Alonzo J. Adams-USA TODAY Sports

Do we need to talk about how tough it was to watch Tayshaun Prince last season? Andrew Ford broke down Prince's jumper here (AS IF IT WASN'T BROKEN DOWN ALREADY, RIGHT?), and Joe Mullinax famously broke himself over Prince here. Those two pieces and the trail of destruction they left in the GBB email threads encapsulated the struggle of watching Prince last season.

Prince was one of the league's least efficient players, even while occupying a background role in the Memphis Grizzlies' offense. Out of 337 qualified players, he tied for the sixth lowest True Shooting Percentage with .438 on the 41st lowest usage percentage at 13.3%, a true tribute to crappy basketball shooting.
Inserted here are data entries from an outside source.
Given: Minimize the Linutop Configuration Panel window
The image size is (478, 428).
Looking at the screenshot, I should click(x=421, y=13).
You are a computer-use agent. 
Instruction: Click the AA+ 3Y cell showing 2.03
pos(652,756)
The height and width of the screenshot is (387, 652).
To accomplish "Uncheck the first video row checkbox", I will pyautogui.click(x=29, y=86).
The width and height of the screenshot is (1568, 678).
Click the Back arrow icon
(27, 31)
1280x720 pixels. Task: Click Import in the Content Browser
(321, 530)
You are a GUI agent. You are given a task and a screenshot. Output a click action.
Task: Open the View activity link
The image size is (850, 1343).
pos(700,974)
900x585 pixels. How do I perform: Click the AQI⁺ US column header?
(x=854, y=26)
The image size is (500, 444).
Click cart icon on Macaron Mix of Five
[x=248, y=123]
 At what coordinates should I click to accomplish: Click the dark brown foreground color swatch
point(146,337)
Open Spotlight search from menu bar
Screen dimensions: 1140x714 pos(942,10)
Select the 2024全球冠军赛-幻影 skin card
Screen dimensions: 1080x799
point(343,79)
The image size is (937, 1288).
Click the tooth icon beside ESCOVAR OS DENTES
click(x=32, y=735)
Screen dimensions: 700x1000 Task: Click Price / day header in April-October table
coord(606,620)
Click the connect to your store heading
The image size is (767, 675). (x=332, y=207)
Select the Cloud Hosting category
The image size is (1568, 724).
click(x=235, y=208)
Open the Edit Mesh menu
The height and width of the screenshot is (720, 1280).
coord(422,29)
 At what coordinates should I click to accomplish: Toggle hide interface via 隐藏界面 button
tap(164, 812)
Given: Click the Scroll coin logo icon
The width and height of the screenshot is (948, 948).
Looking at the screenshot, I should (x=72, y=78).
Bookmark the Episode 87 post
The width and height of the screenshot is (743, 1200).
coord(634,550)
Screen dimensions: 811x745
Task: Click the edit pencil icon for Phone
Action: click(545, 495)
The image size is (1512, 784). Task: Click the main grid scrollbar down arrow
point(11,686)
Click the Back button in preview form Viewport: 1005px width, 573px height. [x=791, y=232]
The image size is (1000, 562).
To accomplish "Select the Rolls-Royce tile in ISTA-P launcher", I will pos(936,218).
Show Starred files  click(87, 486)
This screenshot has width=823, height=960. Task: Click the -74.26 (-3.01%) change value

The fact, though, is that Prince got his minutes last season. The best we can do is try to justify them to ourselves, in an effort to count ourselves mistaken against something we can't stop that seems so obviously wrong. With every decision he makes, NBA Coach Man Dave Joerger is probably operating from a higher plane of basketball thinking than any of us are. But it's just so hard to say that Prince should've been the starter last season under any rational line of thinking, and with Vince Carter in and Quincy Pondexter on the mend, Prince might need to be booted from the rotation altogether this season.

Defense used to be Prince's calling card in the past, and the length and positioning intellect that have been the hallmark elements of his defensive game still help him today. But age has sapped his mobility, and that just kills him when it comes to shuffling his feet, running out at shooters and fighting past screens. Having a supersized shot contest radius can bail him out sometimes and his wingspan is a strength that enables him to get by in specific matchups (among them, Kevin Durant), but it doesn't make up for his athletic limitations.

Prince grades out to be about average on defense these days. He fills a niche on the Grizzlies' roster, with no other player on the team utilizing size, length and smarts as their claim to fame as a perimeter defender. Tony Allen can succeed against bigger wings, but he isn't big himself and there are scenarios where size can be an important advantage.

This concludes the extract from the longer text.